En ese tenor, Mejía pondera cómo destacan detalles como el cuidado a los mayores, las filas para el transporte, el silencio y la limpieza representan la ciudad, “no como obsesión estética, sino como convicción cívica: lo público se respeta porque es de todos”.
La ejecutiva municipal narró que en Tokio sobresale un sistema de gestión de residuos muy eficiente por su separación básica, cumplimiento a los horarios establecidos y un respeto a las normas que no es opcional.
Por otro lado, al referirse a Hiroshima, Carolina entiende que su historia la cuidad sin dramatismo ni exhibición, convirtiéndose en un testimonio de resiliencia ciudadana colectiva.
“Kioto no solo conserva su historia; la vive con dignidad y la proyecta hacia el futuro, ofreciendo una lección poderosa sobre cómo el desarrollo puede sostenerse en identidad, orden y profundo sentido comunitario”, añadió sobre esa ciudad.

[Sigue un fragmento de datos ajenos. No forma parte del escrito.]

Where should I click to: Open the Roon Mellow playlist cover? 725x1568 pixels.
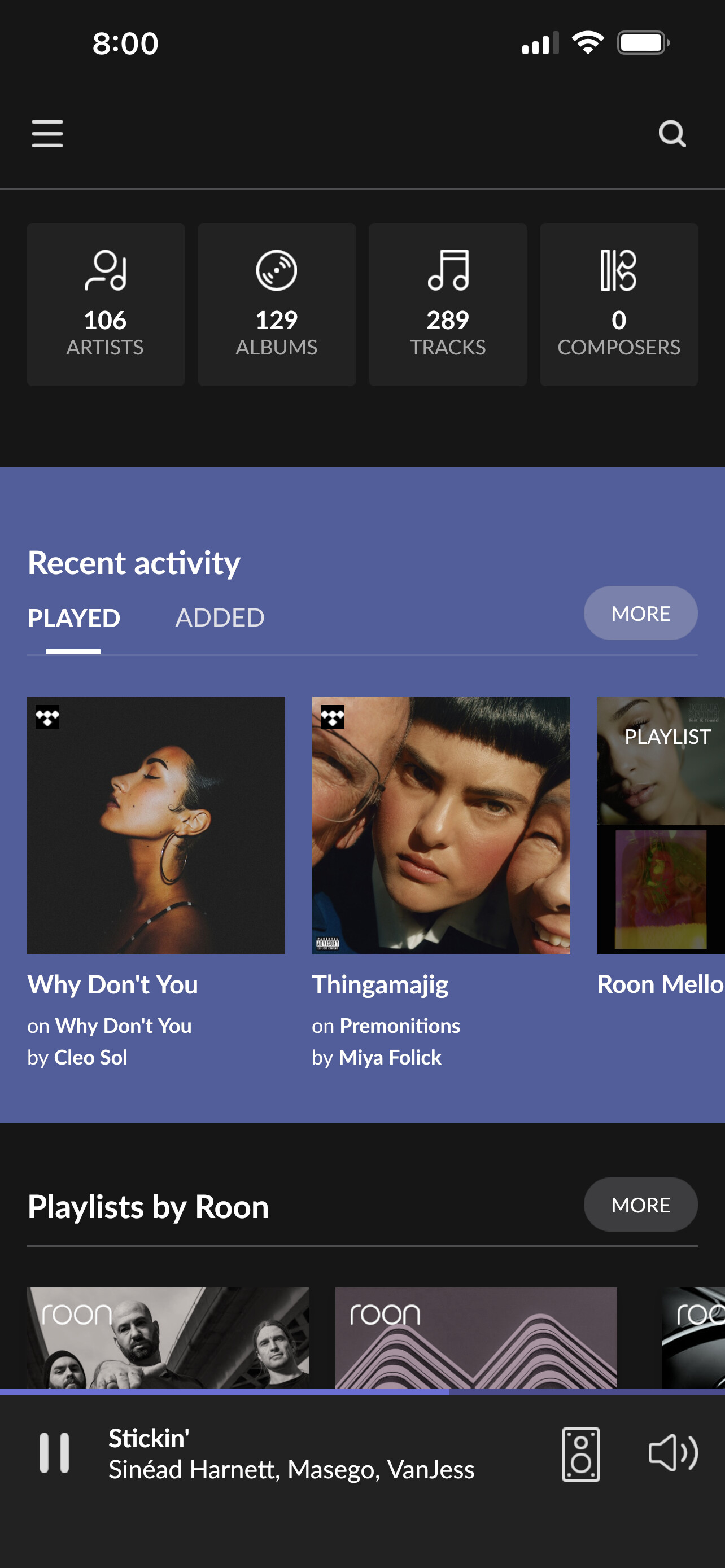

A su regreso a República Dominicana, Carolina se pregunta: ¿cómo convertimos el orden en una cultura nacional, y no en una consigna de gobierno?, analizando que en países similares se ha normalizado con demasiada frecuencia la ostentación como indicador de éxito, el despilfarro como símbolo de poder y el ruido como sustituto de resultados.
“La sobriedad no significa perder alegría ni identidad. Significa poner cada cosa en su sitio: celebrar cuando toca, y administrar con responsabilidad siempre. La confianza se construye con previsibilidad: instituciones que cumplen, procesos que funcionan, reglas que se respetan”, puntualizó.